His professional career in American football began in 1969 with the Kansas City Chiefs when he was 29 years old. Mühlmann quickly established a reputation as one of the longest kickers in the game. On 4 September 1971, in a pre-season encounter with the Green Bay Packers, he launched each of his six kickoffs over the crossbar into the endzone denying the Packers a single kickoff return yard. Mühlmann was the first kicker since the AFL-NFL merger to connect on field goals of 50 yards or more in three consecutive games.
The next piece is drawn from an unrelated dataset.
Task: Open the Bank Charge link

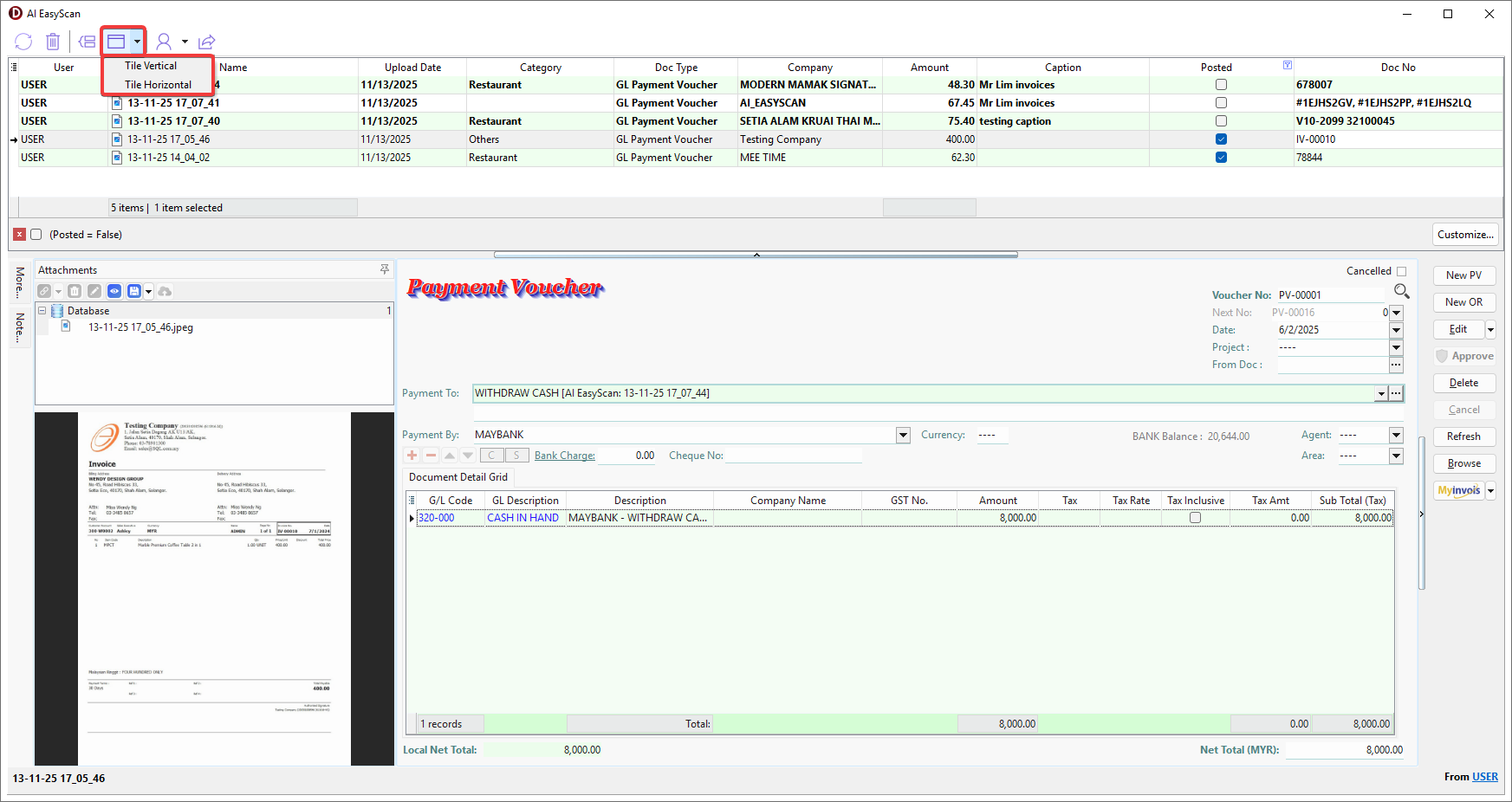Action: pyautogui.click(x=564, y=456)
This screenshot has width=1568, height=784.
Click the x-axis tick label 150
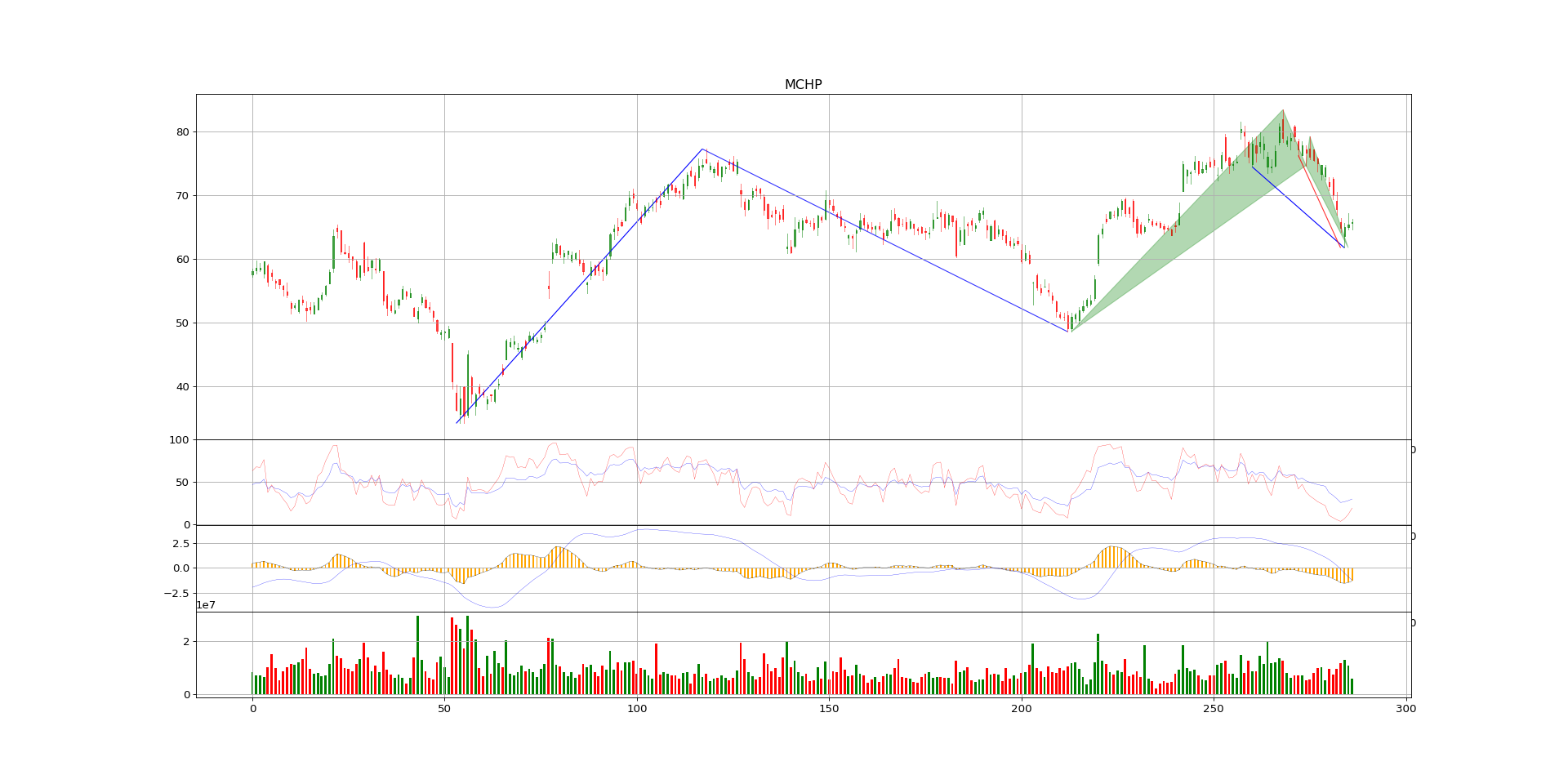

This record has only been matched by three other players: Tom Dempsey (1971), Chris Bahr (1981) and Jason Elam (1996). Mühlmann held the Bengals team record for consecutive extra points (101) until it was broken by Doug Pelfrey in 1997. Mühlmann still holds or shares several Bengals regular season and post season individual kicking records. In 1970 he set a franchise record by making four 50-yard field goals in one season, which would stand until broken by Evan McPherson in 2021.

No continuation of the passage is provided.